Labour hire company Macforce, construction equipment company WesTrac, multi-services provider Altrad and trucking and logistics group Bis Industries are among the businesses collaborating with the department to employ inmates.

Macforce director Anthony MacShane said the company started partnering with the Department of Justice about four years ago.

Mr MacShane said part of speaking to companies was to show how skills training in prison was a snapshot of reality.

“When I first started … every client I talk to, I told them about how it works and breaking down the stigma of employing someone who’s been through any form of challenges around the justice system,” he said.

“Prior to our current industry climate, it was a challenge (but) more and more companies are open to thinking outside the box.

“We’re getting really highly skilled people out of prison and we’re getting people who just are really keen to make a go of it.

“As long as we give them the training, and some good mental coaching on site, they blossom into the type of workers most people want.”

WesTrac held a recruitment talk at Bandyup prison earlier this year, looking for women to fill traditionally male-dominated roles.

The company has also supported the Bindjarep program for many years, a joint venture between the department and Carey Training to help Aboriginal men from the Bindjarep region who are in the criminal justice system.

Mining refinery Alcoa and earthmoving contractor Piacentini and Son have offered prisoners at Karnet Prison Farm traineeships, which run six to eight weeks at a mine.

Macforce is primarily involved in mining, construction and civil industries but Mr MacShane said the concept of the program was not limited to an industry.

“WA has really been leading in Australia in this space in regard to training programs, so we’ve been blessed to be able to partner with them (Department of Justice),” he said.

“Since then, we’ve spoken to thousands, and we’ve done one on one with hundreds of people.

“We’ve employed close to 130 – everyday we’re giving someone an opportunity who’s left incarceration. “From the very first instance, it came from wanting to give back and give people a second chance, that’s definitely what it boils down to.”

According to Ms McGregor, Macforce had placed 75 former prisoners with client companies around WA in the past 17 months.

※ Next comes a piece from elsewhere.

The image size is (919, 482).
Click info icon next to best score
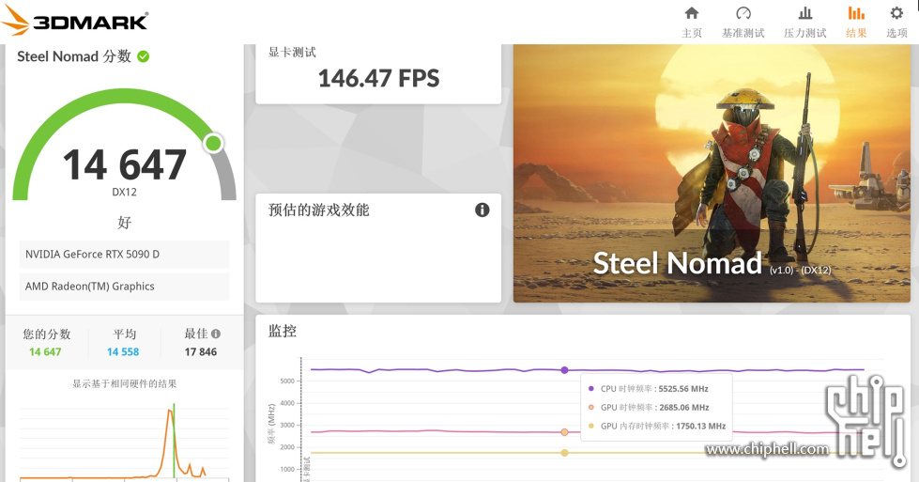pyautogui.click(x=216, y=334)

“As Macforce takes on the perceived risk of employing ex-prisoners, clients are more prepared to have them on site,” she said.

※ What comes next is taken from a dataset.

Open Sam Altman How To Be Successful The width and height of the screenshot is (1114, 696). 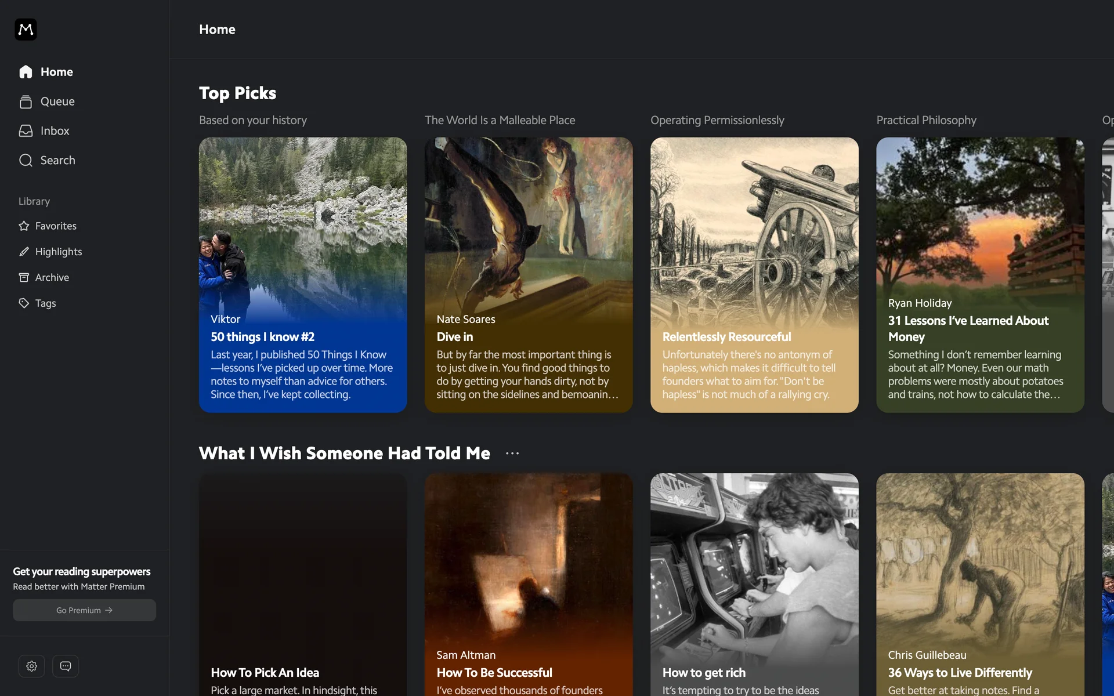pyautogui.click(x=528, y=586)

“We refer them to Curtin University for cultural awareness training if they are taking on indigenous employees and to talk to them about how to support ex-offenders.”

Ms McGregor said all 17 prisons in the state were involved in the program.

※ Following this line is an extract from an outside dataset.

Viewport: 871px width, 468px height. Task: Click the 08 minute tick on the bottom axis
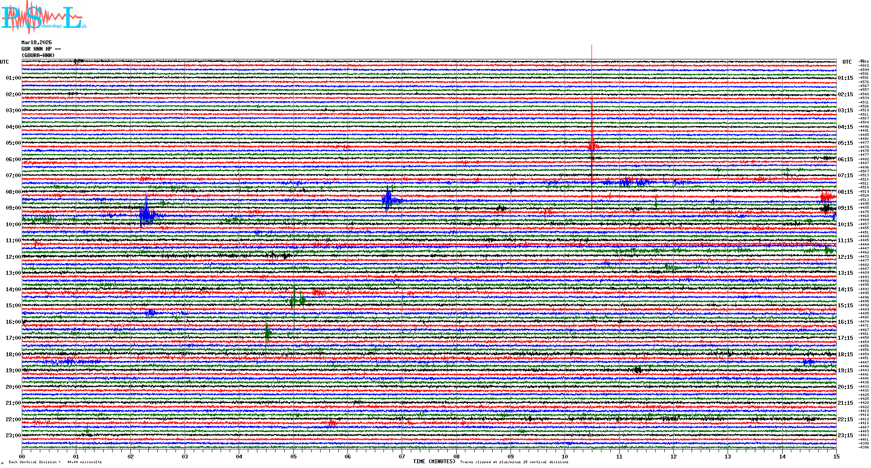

“The department has had 5,596 prisoners engaged in nationally accredited vocational education training and/or university studies since January 1, 2021, with most students enrolled in five or six units,” she said.

“Almost every prisoner in WA will be released at some point and return to the community.

“These people will need support like others in the community and might also need support in the workplace.

“The more we can do to ensure ex-prisoners have a means of employment and have a stable life on the outside, the less likely they are to re-offend and the more likely they are to lead productive law-abiding lives.”

A 2014 report by the WA Department of Corrective Services showed recidivism rates in the state had dropped significantly.

The number of offenders who left prison and returned to Corrective Services in 2013-14 was a 15.9 per cent reduction compared with statistics from 2009-10.

In the report’s foreword penned by then-Corrective Services Commissioner James McMahon, he said he hoped the department could reduce reoffending rates by 6 per cent per year.

The Department of Corrective Services confirmed the 2014 report held the latest version of this data, but updated statistics would soon be launched via an interactive dashboard.